» **Task instructions**: Copy the lines of the entries below verbatim, from the line containing "Given: Click the reset rotation square icon" through the line containing "This screenshot has height=952, width=1241.", inclusive.

» **The input**:
□ □ □ □
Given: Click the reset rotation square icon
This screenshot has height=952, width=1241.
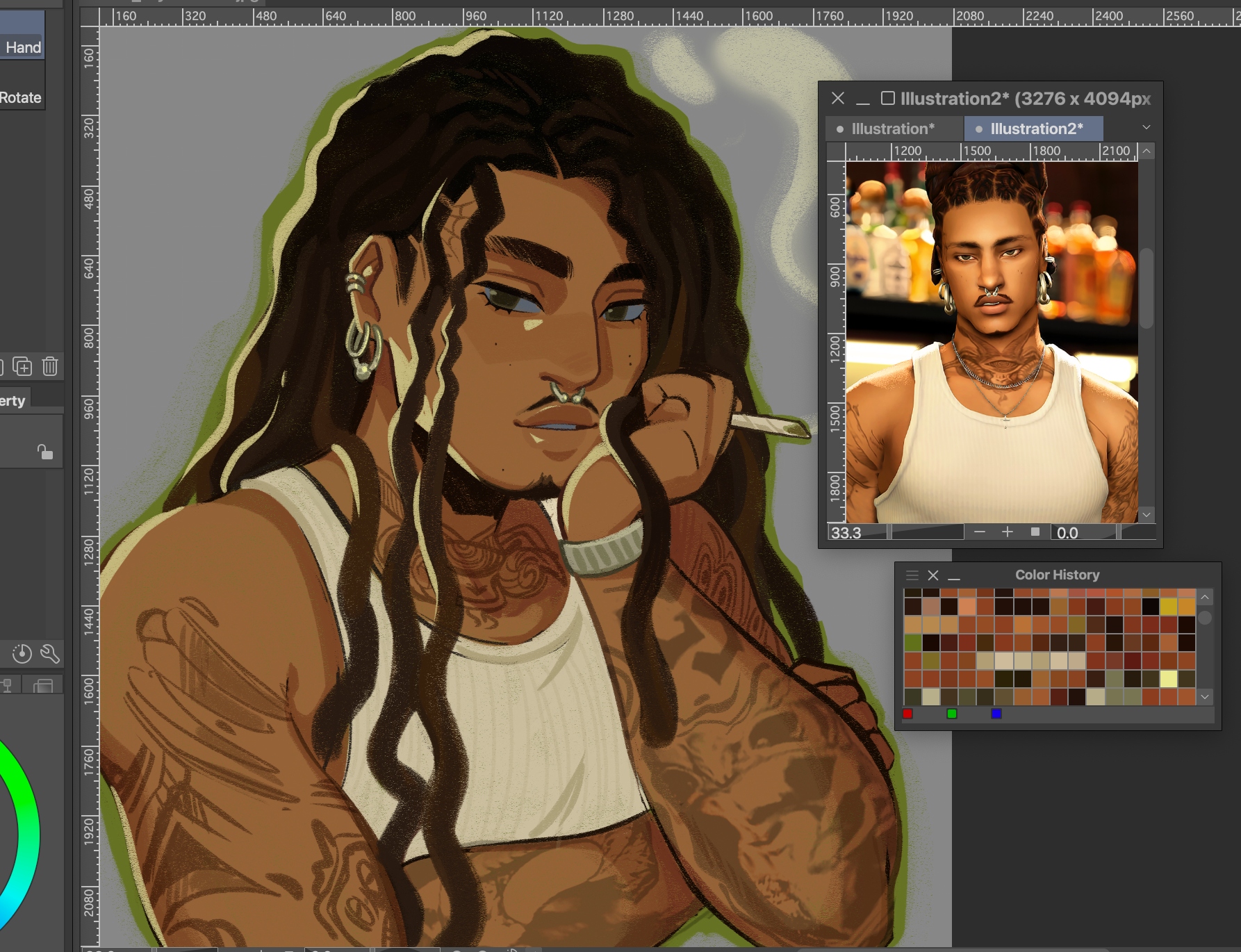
□ □ □ □
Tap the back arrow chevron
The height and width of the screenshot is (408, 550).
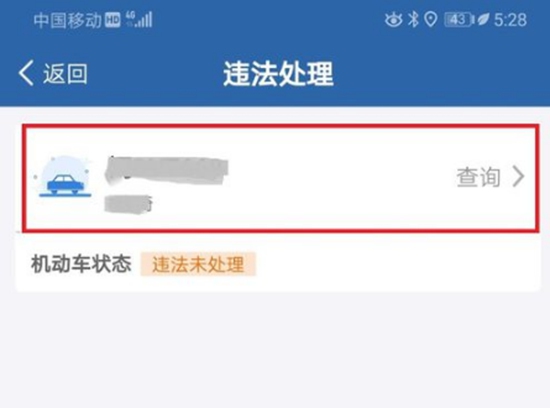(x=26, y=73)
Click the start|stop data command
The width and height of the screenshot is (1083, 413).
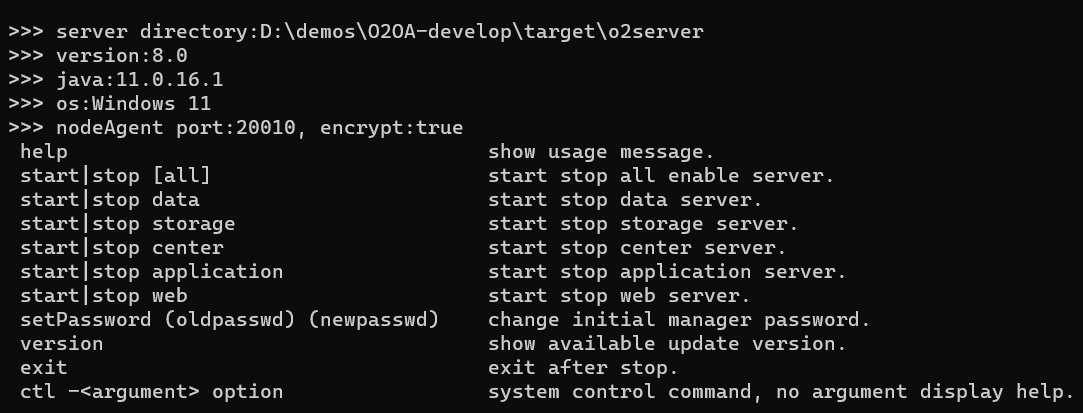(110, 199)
□ □ □ □
» **Task answer**:
Given: Click the reset rotation square icon
This screenshot has height=952, width=1241.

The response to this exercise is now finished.